Jazz Fought the struggle and won: the inspiring story of the jazz freedom fighters in exile lead by the magician of the ostinato – Johnny Mbizo Dyani.
Born in Duncan Village, East London 30 November 1945, Johnny Mbizo Dyani is perhaps one of the greatest unsung heroes of South African music and may have remained as such were it not for the efforts of Kultur im Ghetto founder Jürgen Leinhos.
For the 36 years since Dyani’s untimely death in Berlin, Leinhos has continued Dyani’s message of musical collaboration and activism through the hosting of 100 Jazz Against Apartheid concerts, in Europe and America. These concerts united and profiled the liberation movement whilst connecting to the progressive cultural activism of the Germans during this period through artistic collaborations between jazz musicians of South African origin in exile and their European counterparts as well as painters, poets, photographers, dancers and writers.
In 2021 President Cyril Ramaphosa bestowed the Order of the Companions of O.R. Tambo in silver on Leinhos for his commitment and determination for standing by the oppressed and fighting for their cause as an anti-apartheid activist.
This recognition opened the gateway to bring Dyani’s legacy and Jazz Against Apartheid home to its roots in the Eastern Cape. As Leinhos said in his acceptance speech, ““Our concern was and is to save this art of exile from oblivion with the music of Johnny Dyani. In our project Jazz against Apartheid we therefore also see a key for the cultural memory of South Africa.”
So Many beautiful themes in this journey ::: Legacy of exile, heritage, co-operation and collaboration through the oppression, suppression and depression of the political upheaval of apartheid.
Empathy, compassion and musical cross-fertilisation between South Africa and European musicians as a means to overcoming the shared history of institutionalized racism both South Africa and Germany experience.

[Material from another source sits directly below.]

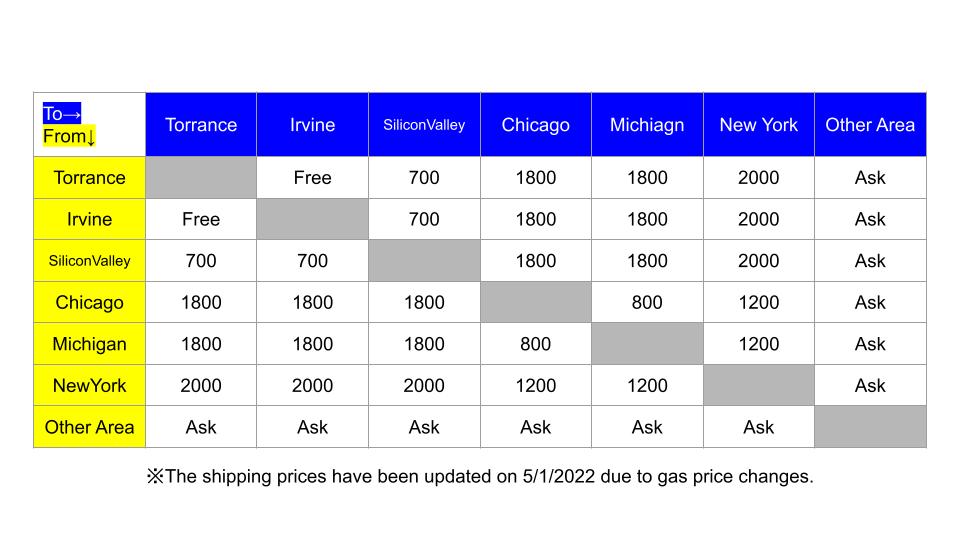Click the yellow Michigan row header

[x=89, y=344]
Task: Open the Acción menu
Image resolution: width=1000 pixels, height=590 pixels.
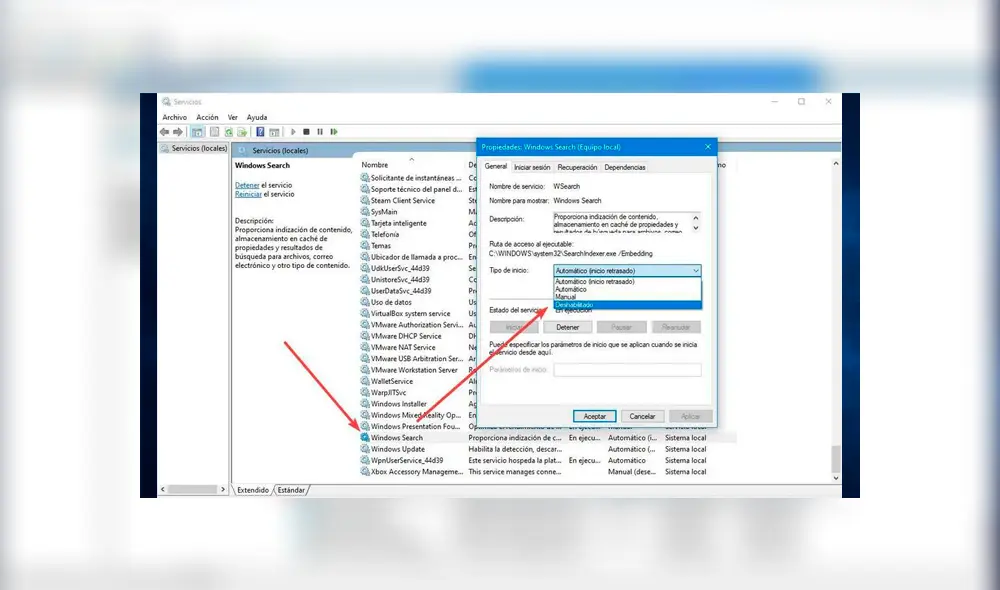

Nachwuchsforderung” – the conscious policy and practice of transferring societal values, knowledge and skills to the next generation is a core focus for Jazz Against Apartheid and the legacy of Johnny Dyani.
South Africa and Germany share inglorious, burdening experiences in their history. The apartheid system in South Africa was inspired in essential points by the race laws of the National Socialists in Germany. And, as a result, the experiences of exile that the cultural avant-garde of both countries went through. Structurally similar is also the ignoring of these very experiences up to the rejection and denial of the achievements of those who had to spend substantial parts of their lives in exile.
With Leinhos’s life’s work being recognised in South Africa with the prestigious OR Tambo presidential award (2021), a space was created for the political and cultural achievements of exiled South African jazz musicians together with the supportive creative and collaborative German jazz musicians to return to South Africa to share, inspire and create a fresh collaborative musical experience.
Although Dyani died shortly after the inaugural event in 1986, Leinhos has preserved this treasure for South Africans with roughly 100 Concerts, Poetry recitals, Workshops, Exhibitions and Symposia in Germany, Switzerland and the USA presenting the music of Johnny Mbizo Dyani. JAA is a testimony to the passionate struggle against apartheid, a biography of a life in exile and a complete documentation of 25 years of exile history.